- _EXERCISE REQUIREMENTS_:
Write out, word for word, every line from the one containing "Contact Support (81, 646)" through the final line of the records.

- _MATERIAL FOR THIS EXERCISE_:
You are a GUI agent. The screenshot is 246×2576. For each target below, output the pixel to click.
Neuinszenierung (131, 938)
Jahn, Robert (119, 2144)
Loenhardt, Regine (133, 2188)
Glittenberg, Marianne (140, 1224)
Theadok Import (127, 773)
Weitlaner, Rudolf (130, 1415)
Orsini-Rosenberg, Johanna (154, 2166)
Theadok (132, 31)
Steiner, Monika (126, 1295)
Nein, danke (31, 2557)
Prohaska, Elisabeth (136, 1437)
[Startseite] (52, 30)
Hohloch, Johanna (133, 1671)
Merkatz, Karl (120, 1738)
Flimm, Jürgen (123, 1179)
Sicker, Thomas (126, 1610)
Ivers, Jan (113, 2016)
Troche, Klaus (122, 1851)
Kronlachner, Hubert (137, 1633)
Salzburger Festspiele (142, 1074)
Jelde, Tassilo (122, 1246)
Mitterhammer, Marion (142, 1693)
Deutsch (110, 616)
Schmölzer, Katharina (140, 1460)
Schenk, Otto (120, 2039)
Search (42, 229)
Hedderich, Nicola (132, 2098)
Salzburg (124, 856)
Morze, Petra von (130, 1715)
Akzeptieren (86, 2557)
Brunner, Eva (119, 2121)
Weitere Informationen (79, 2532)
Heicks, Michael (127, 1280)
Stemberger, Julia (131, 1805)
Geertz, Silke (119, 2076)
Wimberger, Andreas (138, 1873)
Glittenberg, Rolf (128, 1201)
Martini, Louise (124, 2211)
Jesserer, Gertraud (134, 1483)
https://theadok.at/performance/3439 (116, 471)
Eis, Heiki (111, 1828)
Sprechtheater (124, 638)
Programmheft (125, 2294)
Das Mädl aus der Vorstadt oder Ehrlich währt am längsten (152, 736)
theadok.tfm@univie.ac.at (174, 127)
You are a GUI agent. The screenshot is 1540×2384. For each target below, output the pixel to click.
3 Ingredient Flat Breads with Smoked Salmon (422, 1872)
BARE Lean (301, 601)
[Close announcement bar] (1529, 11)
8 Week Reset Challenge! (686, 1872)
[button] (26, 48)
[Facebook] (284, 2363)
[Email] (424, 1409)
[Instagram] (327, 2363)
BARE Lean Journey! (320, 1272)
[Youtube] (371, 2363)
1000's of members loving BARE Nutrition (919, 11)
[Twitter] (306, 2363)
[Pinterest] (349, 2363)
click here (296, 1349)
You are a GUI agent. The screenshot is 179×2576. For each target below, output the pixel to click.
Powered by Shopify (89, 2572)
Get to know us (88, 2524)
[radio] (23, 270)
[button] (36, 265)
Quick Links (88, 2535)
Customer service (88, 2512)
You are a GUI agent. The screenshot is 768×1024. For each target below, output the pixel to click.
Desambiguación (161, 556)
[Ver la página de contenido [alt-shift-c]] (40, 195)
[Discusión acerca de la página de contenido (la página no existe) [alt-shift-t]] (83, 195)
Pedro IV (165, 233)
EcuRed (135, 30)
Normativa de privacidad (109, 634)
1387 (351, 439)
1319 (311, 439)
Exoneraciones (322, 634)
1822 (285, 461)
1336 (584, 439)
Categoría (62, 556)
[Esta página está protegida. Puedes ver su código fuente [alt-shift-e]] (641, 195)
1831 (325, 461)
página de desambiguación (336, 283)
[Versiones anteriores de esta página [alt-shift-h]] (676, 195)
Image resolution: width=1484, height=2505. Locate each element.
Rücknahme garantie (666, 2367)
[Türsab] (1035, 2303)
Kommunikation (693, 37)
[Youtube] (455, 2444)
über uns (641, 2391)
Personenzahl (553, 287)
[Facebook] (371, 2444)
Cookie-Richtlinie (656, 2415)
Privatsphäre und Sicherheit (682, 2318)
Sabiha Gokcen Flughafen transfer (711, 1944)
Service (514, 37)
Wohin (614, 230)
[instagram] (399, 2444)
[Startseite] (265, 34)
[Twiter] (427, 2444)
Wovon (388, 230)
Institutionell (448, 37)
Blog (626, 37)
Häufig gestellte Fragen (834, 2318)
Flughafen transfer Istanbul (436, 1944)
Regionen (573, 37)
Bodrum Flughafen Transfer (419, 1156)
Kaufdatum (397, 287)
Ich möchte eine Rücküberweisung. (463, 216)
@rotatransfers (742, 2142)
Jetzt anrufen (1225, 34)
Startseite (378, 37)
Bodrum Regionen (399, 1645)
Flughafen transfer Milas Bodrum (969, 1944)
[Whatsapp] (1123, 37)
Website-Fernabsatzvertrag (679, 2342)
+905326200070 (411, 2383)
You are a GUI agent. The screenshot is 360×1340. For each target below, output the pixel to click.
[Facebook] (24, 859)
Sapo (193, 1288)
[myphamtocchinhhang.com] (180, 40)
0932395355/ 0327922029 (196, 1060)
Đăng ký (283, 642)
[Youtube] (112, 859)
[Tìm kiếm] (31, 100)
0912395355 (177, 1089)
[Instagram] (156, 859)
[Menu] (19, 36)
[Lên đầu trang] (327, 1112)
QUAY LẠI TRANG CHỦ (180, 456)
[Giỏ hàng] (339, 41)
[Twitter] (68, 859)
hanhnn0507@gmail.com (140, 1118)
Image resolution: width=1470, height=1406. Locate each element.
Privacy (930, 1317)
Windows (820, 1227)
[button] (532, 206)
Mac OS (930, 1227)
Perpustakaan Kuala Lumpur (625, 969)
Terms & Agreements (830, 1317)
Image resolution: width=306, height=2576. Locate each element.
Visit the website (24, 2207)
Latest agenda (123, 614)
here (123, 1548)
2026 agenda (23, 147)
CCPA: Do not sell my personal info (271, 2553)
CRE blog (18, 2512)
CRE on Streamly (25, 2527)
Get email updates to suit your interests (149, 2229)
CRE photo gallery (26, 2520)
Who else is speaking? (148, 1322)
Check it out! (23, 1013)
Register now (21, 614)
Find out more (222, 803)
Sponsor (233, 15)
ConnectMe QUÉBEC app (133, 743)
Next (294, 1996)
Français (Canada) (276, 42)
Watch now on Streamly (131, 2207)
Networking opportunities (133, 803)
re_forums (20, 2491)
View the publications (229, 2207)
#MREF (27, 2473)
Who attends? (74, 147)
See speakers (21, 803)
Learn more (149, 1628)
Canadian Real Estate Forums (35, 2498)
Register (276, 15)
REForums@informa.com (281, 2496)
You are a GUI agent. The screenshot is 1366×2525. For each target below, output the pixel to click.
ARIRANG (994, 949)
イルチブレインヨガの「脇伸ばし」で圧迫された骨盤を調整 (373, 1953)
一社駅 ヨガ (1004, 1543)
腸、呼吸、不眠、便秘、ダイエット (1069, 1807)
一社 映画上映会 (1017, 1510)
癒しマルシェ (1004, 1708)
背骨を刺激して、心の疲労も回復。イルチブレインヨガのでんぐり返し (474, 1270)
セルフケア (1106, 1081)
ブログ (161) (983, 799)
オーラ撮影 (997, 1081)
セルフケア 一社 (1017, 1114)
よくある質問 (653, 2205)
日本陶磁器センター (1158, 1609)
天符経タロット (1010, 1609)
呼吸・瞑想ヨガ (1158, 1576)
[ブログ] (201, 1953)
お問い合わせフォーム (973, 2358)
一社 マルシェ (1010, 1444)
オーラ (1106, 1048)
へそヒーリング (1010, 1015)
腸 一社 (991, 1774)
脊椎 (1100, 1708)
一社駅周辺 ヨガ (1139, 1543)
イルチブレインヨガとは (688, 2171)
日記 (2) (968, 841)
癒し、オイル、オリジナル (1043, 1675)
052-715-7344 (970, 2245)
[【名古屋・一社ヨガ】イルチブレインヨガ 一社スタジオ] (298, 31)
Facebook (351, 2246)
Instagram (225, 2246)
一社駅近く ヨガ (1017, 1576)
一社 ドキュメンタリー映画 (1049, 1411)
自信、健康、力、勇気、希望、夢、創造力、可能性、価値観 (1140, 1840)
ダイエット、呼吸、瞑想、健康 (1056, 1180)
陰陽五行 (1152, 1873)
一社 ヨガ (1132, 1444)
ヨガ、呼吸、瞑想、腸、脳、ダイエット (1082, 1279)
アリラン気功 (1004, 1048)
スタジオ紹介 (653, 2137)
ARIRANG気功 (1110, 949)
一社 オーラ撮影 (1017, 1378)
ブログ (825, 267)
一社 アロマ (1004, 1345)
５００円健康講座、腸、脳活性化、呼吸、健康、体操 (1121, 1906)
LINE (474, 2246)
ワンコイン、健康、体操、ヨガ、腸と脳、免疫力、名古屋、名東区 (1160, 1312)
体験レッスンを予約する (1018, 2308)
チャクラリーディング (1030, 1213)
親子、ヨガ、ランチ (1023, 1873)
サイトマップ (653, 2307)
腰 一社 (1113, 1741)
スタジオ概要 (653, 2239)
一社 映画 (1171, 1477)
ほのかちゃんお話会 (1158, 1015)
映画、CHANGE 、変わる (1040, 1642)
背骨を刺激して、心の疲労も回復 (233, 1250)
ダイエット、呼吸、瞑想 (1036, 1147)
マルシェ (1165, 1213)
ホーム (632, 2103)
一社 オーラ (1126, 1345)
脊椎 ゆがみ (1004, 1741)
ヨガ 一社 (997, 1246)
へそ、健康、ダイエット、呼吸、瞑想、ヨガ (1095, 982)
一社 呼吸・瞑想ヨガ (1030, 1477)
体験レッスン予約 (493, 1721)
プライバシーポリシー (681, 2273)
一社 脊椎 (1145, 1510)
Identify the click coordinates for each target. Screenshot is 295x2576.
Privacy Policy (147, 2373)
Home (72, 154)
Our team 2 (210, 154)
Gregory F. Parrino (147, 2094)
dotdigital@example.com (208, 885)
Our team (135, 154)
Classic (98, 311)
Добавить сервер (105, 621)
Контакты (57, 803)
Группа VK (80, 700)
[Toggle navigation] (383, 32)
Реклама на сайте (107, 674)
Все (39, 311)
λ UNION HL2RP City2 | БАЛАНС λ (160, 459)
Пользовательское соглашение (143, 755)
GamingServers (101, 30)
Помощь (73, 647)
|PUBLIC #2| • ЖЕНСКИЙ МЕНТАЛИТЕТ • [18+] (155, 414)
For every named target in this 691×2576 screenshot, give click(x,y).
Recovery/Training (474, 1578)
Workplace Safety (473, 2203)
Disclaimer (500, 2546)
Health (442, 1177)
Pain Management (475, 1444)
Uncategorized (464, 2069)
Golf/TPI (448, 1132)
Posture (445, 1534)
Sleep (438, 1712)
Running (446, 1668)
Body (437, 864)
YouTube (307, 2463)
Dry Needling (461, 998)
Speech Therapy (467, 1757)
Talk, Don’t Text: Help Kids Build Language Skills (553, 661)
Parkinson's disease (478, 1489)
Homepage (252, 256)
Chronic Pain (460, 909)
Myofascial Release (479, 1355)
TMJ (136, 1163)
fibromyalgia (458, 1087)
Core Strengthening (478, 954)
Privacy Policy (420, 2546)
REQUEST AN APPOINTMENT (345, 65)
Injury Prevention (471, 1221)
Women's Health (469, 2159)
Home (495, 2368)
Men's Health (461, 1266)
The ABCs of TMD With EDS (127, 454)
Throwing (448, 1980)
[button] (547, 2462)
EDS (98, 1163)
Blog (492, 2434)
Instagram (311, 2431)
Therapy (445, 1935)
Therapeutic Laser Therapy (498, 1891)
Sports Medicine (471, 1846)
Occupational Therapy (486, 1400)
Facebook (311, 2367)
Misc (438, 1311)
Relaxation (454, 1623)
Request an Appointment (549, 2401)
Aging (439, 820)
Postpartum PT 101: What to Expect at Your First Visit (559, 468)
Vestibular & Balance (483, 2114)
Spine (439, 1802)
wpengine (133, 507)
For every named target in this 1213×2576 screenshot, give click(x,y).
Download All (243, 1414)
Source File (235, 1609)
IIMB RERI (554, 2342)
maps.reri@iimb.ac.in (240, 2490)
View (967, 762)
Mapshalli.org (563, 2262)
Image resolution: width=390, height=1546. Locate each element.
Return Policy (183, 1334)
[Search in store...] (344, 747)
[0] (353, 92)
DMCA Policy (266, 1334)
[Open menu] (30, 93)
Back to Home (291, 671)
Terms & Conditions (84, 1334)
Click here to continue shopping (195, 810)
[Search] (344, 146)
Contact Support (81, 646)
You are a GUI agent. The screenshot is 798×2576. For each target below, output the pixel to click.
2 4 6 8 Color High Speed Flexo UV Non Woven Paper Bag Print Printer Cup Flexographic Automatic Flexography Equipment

- _ANSWER SPACE_:
Contact Support (81, 646)
You are a GUI agent. The screenshot is 798×2576. For each target below, output the pixel to click.
2 4 6 8 Color High Speed Flexo UV Non Woven Paper Bag Print Printer Cup Flexographic Automatic Flexography Equipment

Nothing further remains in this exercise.